• _GIVEN EXERCISE_
Render all of the material below as a JSON list of strings, one string per line, skipping blank lines.

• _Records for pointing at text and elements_
══════
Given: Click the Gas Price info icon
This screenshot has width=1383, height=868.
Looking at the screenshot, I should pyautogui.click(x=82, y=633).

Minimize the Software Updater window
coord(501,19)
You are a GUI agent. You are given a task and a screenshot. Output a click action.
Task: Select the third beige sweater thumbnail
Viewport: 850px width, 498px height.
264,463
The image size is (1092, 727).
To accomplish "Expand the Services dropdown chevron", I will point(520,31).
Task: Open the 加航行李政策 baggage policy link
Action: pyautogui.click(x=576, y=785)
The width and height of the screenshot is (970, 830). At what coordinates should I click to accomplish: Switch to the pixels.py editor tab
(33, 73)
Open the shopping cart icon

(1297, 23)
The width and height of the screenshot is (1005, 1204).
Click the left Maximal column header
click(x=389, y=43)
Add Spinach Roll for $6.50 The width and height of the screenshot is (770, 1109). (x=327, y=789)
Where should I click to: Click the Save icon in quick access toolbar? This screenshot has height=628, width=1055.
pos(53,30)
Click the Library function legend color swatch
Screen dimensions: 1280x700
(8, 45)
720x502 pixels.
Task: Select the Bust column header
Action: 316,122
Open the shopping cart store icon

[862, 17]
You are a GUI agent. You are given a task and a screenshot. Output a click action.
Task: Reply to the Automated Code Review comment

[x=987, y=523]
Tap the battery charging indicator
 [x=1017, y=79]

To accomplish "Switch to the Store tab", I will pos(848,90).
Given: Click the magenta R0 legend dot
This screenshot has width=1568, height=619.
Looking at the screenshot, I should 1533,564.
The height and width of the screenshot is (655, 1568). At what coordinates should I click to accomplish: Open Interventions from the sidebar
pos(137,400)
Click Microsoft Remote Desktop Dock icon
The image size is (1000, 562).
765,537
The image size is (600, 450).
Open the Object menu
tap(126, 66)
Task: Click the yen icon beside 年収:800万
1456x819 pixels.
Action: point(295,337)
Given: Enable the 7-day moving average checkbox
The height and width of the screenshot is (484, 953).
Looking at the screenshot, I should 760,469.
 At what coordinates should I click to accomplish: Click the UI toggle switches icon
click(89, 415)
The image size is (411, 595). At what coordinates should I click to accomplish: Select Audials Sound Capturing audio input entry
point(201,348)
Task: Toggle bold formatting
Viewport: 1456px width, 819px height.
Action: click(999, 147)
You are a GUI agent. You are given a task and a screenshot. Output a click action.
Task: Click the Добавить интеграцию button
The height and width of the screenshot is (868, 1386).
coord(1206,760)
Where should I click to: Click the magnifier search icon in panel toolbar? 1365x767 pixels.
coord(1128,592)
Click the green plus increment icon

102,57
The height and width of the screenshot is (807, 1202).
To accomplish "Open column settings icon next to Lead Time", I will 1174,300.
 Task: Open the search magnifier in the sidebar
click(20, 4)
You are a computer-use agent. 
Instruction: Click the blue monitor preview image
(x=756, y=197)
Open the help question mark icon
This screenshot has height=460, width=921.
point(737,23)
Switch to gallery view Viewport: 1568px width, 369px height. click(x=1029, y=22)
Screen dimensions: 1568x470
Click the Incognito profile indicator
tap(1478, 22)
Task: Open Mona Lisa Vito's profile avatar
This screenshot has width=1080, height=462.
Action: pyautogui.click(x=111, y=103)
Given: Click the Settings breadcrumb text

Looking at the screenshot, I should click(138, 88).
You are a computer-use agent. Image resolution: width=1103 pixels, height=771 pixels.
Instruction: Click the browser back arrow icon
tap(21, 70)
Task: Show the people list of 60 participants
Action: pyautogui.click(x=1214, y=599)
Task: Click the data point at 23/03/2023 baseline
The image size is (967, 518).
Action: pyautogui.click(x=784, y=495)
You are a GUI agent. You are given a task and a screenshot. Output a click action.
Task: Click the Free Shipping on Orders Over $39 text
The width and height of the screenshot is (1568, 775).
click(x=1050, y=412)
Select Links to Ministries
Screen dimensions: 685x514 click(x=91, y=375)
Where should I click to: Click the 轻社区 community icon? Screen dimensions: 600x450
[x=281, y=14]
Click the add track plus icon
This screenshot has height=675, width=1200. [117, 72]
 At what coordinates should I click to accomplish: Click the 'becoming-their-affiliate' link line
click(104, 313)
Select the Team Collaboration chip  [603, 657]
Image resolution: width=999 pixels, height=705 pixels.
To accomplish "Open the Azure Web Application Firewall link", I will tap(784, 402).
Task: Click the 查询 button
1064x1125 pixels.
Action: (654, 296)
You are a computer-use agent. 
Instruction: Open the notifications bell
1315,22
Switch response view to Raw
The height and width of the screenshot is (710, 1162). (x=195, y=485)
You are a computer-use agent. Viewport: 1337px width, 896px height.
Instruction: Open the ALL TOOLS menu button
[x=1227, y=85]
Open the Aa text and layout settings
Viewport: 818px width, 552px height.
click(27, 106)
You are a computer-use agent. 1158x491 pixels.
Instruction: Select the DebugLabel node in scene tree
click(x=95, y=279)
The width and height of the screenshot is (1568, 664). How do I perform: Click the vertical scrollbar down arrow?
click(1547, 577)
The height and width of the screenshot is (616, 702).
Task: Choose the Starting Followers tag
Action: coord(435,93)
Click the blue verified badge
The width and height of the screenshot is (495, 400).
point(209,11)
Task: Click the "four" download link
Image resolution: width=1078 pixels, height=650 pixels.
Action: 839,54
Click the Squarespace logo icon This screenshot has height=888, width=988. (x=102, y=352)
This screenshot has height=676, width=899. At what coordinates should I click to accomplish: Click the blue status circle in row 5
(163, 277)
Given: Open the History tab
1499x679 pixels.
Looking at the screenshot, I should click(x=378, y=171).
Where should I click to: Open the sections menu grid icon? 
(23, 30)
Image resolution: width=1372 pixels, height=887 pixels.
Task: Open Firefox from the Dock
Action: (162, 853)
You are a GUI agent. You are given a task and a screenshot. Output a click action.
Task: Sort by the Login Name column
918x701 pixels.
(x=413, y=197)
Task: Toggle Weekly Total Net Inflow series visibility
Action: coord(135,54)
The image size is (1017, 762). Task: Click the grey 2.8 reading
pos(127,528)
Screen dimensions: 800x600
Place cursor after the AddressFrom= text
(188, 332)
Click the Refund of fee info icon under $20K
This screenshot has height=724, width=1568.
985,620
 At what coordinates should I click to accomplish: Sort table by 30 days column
══════
• _RESULT FOR THIS TASK_
[
  "Given: Click the Gas Price info icon",
  "This screenshot has width=1383, height=868.",
  "Looking at the screenshot, I should pyautogui.click(x=82, y=633).",
  "Minimize the Software Updater window",
  "coord(501,19)",
  "You are a GUI agent. You are given a task and a screenshot. Output a click action.",
  "Task: Select the third beige sweater thumbnail",
  "Viewport: 850px width, 498px height.",
  "264,463",
  "The image size is (1092, 727).",
  "To accomplish \"Expand the Services dropdown chevron\", I will point(520,31).",
  "Task: Open the 加航行李政策 baggage policy link",
  "Action: pyautogui.click(x=576, y=785)",
  "The width and height of the screenshot is (970, 830). At what coordinates should I click to accomplish: Switch to the pixels.py editor tab",
  "(33, 73)",
  "Open the shopping cart icon",
  "(1297, 23)",
  "The width and height of the screenshot is (1005, 1204).",
  "Click the left Maximal column header",
  "click(x=389, y=43)",
  "Add Spinach Roll for $6.50 The width and height of the screenshot is (770, 1109). (x=327, y=789)",
  "Where should I click to: Click the Save icon in quick access toolbar? This screenshot has height=628, width=1055.",
  "pos(53,30)",
  "Click the Library function legend color swatch",
  "Screen dimensions: 1280x700",
  "(8, 45)",
  "720x502 pixels.",
  "Task: Select the Bust column header",
  "Action: 316,122",
  "Open the shopping cart store icon",
  "[862, 17]",
  "You are a GUI agent. You are given a task and a screenshot. Output a click action.",
  "Task: Reply to the Automated Code Review comment",
  "[x=987, y=523]",
  "Tap the battery charging indicator",
  " [x=1017, y=79]",
  "To accomplish \"Switch to the Store tab\", I will pos(848,90).",
  "Given: Click the magenta R0 legend dot",
  "This screenshot has width=1568, height=619.",
  "Looking at the screenshot, I should 1533,564.",
  "The height and width of the screenshot is (655, 1568). At what coordinates should I click to accomplish: Open Interventions from the sidebar",
  "pos(137,400)",
  "Click Microsoft Remote Desktop Dock icon",
  "The image size is (1000, 562).",
  "765,537",
  "The image size is (600, 450).",
  "Open the Object menu",
  "tap(126, 66)",
  "Task: Click the yen icon beside 年収:800万",
  "1456x819 pixels.",
  "Action: point(295,337)",
  "Given: Enable the 7-day moving average checkbox",
  "The height and width of the screenshot is (484, 953).",
  "Looking at the screenshot, I should 760,469.",
  " At what coordinates should I click to accomplish: Click the UI toggle switches icon",
  "click(89, 415)",
  "The image size is (411, 595). At what coordinates should I click to accomplish: Select Audials Sound Capturing audio input entry",
  "point(201,348)",
  "Task: Toggle bold formatting",
  "Viewport: 1456px width, 819px height.",
  "Action: click(999, 147)",
  "You are a GUI agent. You are given a task and a screenshot. Output a click action.",
  "Task: Click the Добавить интеграцию button",
  "The height and width of the screenshot is (868, 1386).",
  "coord(1206,760)",
  "Where should I click to: Click the magnifier search icon in panel toolbar? 1365x767 pixels.",
  "coord(1128,592)",
  "Click the green plus increment icon",
  "102,57",
  "The height and width of the screenshot is (807, 1202).",
  "To accomplish \"Open column settings icon next to Lead Time\", I will 1174,300.",
  " Task: Open the search magnifier in the sidebar",
  "click(20, 4)",
  "You are a computer-use agent. ",
  "Instruction: Click the blue monitor preview image",
  "(x=756, y=197)",
  "Open the help question mark icon",
  "This screenshot has height=460, width=921.",
  "point(737,23)",
  "Switch to gallery view Viewport: 1568px width, 369px height. click(x=1029, y=22)",
  "Screen dimensions: 1568x470",
  "Click the Incognito profile indicator",
  "tap(1478, 22)",
  "Task: Open Mona Lisa Vito's profile avatar",
  "This screenshot has width=1080, height=462.",
  "Action: pyautogui.click(x=111, y=103)",
  "Given: Click the Settings breadcrumb text",
  "Looking at the screenshot, I should click(138, 88).",
  "You are a computer-use agent. Image resolution: width=1103 pixels, height=771 pixels.",
  "Instruction: Click the browser back arrow icon",
  "tap(21, 70)",
  "Task: Show the people list of 60 participants",
  "Action: pyautogui.click(x=1214, y=599)",
  "Task: Click the data point at 23/03/2023 baseline",
  "The image size is (967, 518).",
  "Action: pyautogui.click(x=784, y=495)",
  "You are a GUI agent. You are given a task and a screenshot. Output a click action.",
  "Task: Click the Free Shipping on Orders Over $39 text",
  "The width and height of the screenshot is (1568, 775).",
  "click(x=1050, y=412)",
  "Select Links to Ministries",
  "Screen dimensions: 685x514 click(x=91, y=375)",
  "Where should I click to: Click the 轻社区 community icon? Screen dimensions: 600x450",
  "[x=281, y=14]",
  "Click the add track plus icon",
  "This screenshot has height=675, width=1200. [117, 72]",
  " At what coordinates should I click to accomplish: Click the 'becoming-their-affiliate' link line",
  "click(104, 313)",
  "Select the Team Collaboration chip  [603, 657]",
  "Image resolution: width=999 pixels, height=705 pixels.",
  "To accomplish \"Open the Azure Web Application Firewall link\", I will tap(784, 402).",
  "Task: Click the 查询 button",
  "1064x1125 pixels.",
  "Action: (654, 296)",
  "You are a computer-use agent. ",
  "Instruction: Open the notifications bell",
  "1315,22",
  "Switch response view to Raw",
  "The height and width of the screenshot is (710, 1162). (x=195, y=485)",
  "You are a computer-use agent. Viewport: 1337px width, 896px height.",
  "Instruction: Open the ALL TOOLS menu button",
  "[x=1227, y=85]",
  "Open the Aa text and layout settings",
  "Viewport: 818px width, 552px height.",
  "click(27, 106)",
  "You are a computer-use agent. 1158x491 pixels.",
  "Instruction: Select the DebugLabel node in scene tree",
  "click(x=95, y=279)",
  "The width and height of the screenshot is (1568, 664). How do I perform: Click the vertical scrollbar down arrow?",
  "click(1547, 577)",
  "The height and width of the screenshot is (616, 702).",
  "Task: Choose the Starting Followers tag",
  "Action: coord(435,93)",
  "Click the blue verified badge",
  "The width and height of the screenshot is (495, 400).",
  "point(209,11)",
  "Task: Click the \"four\" download link",
  "Image resolution: width=1078 pixels, height=650 pixels.",
  "Action: 839,54",
  "Click the Squarespace logo icon This screenshot has height=888, width=988. (x=102, y=352)",
  "This screenshot has height=676, width=899. At what coordinates should I click to accomplish: Click the blue status circle in row 5",
  "(163, 277)",
  "Given: Open the History tab",
  "1499x679 pixels.",
  "Looking at the screenshot, I should click(x=378, y=171).",
  "Where should I click to: Open the sections menu grid icon? ",
  "(23, 30)",
  "Image resolution: width=1372 pixels, height=887 pixels.",
  "Task: Open Firefox from the Dock",
  "Action: (162, 853)",
  "You are a GUI agent. You are given a task and a screenshot. Output a click action.",
  "Task: Sort by the Login Name column",
  "918x701 pixels.",
  "(x=413, y=197)",
  "Task: Toggle Weekly Total Net Inflow series visibility",
  "Action: coord(135,54)",
  "The image size is (1017, 762). Task: Click the grey 2.8 reading",
  "pos(127,528)",
  "Screen dimensions: 800x600",
  "Place cursor after the AddressFrom= text",
  "(188, 332)",
  "Click the Refund of fee info icon under $20K",
  "This screenshot has height=724, width=1568.",
  "985,620",
  " At what coordinates should I click to accomplish: Sort table by 30 days column"
]